Guillain–Barré syndrome (GBS), an acute inflammatory disorder of the peripheral nervous system, is characterized by muscle weakness and paralysis. Prompt identification of patients at a high risk of poor outcomes is crucial for timely intervention. In this study, we combined clinical data with nerve conduction study and electromyography data to identify the predictors of GBS outcomes.
We retrospectively analyzed the data of patients with GBS who had received treatment at Chang Gung Memorial Hospital, Taiwan, between 1998 and 2022. Comprehensive clinical and electrophysiological data were collected. Statistical analyses were performed to identify the predictors of poor outcomes. The patients were stratified into two groups by their scores on the GBS Disability Scale: good (score ≤ 2) and poor (score > 2) outcome groups.

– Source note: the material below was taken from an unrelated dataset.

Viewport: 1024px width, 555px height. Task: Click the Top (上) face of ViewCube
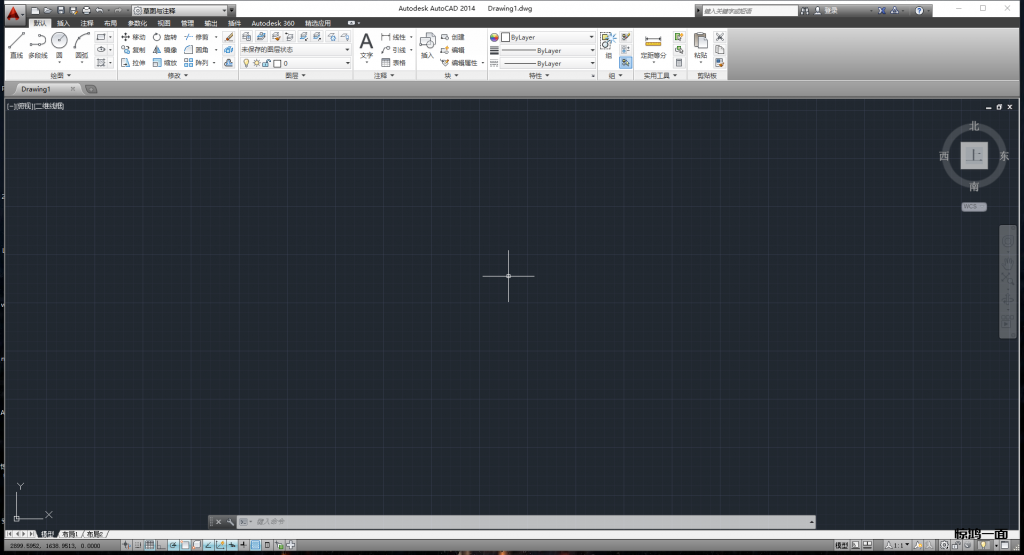click(x=974, y=156)
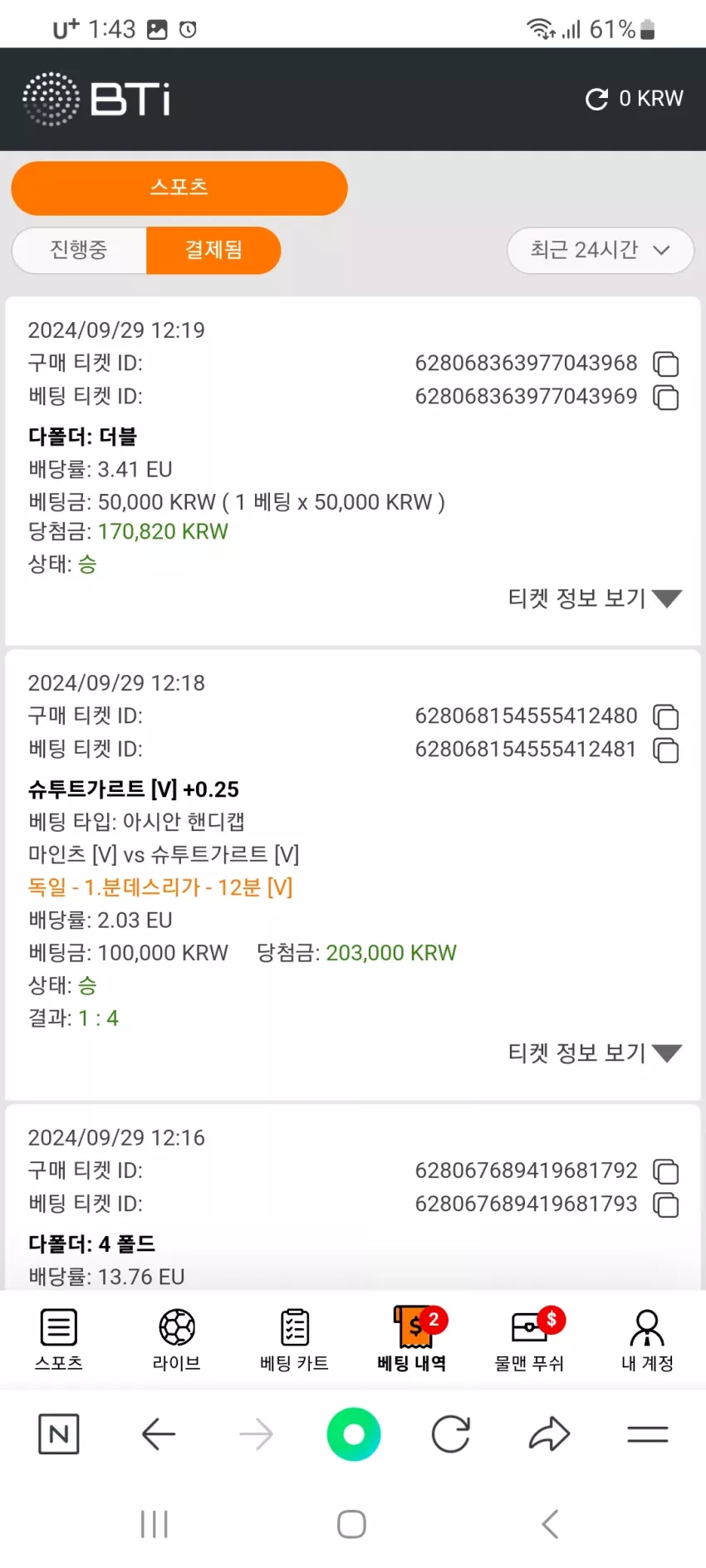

The study finally included 24 GBS patients (mean age: 53.0 ± 20.9 years; female-to-male ratio: 2.3; good outcome group: 13; poor outcome group: 11). Compared with the good outcome group, the poor outcome group was old (43.0 ± 20.4 vs. 64.0 ± 15.7, p = 0.011), had a short time-to-treatment period (12.9 ± 7.8 vs. 6.5 ± 5.4 days, p = 0.033), exhibited more prevalent mechanical ventilation use (0 vs. 36.4%, p = 0.017), and had a prolonged hospitalization duration (14.7 ± 10.2 vs. 53.1 ± 20.0 days, p < 0.001). Poor outcomes were associated with low compound muscle action potential (CMAP), slow motor nerve conduction velocity (MNCV), abnormal F-wave latency, and more conduction block and temporal dispersion. In the subgroup of acute inflammatory demyelinating polyradiculoneuropathy (AIDP), there were 19 patients, out of which 10 had good outcomes, while nine had poor outcomes. The clinical features that differentiate between good and poor outcomes in the AIDP subgroup were similar to those observed in all GBS patients. Notably, the motor conduction features, including distal and proximal CMAP and MNCV of the median and tibial nerves (all p < 0.05), were particularly important electrodiagnostic features of outcome discrimination in the AIDP subgroup.
Combining clinical data with nerve conduction study and electromyography data can assist in predicting outcomes of both GBS patients and the AIDP subgroup. Poor outcomes are associated with older age, a more abrupt onset pattern, low CMAP, and slow nerve conduction, and abnormal tibial F responses can predict poor outcomes. Early identification of high-risk patients facilitates tailored interventions. This highlights the importance of combining clinical and electrophysiological data in GBS management.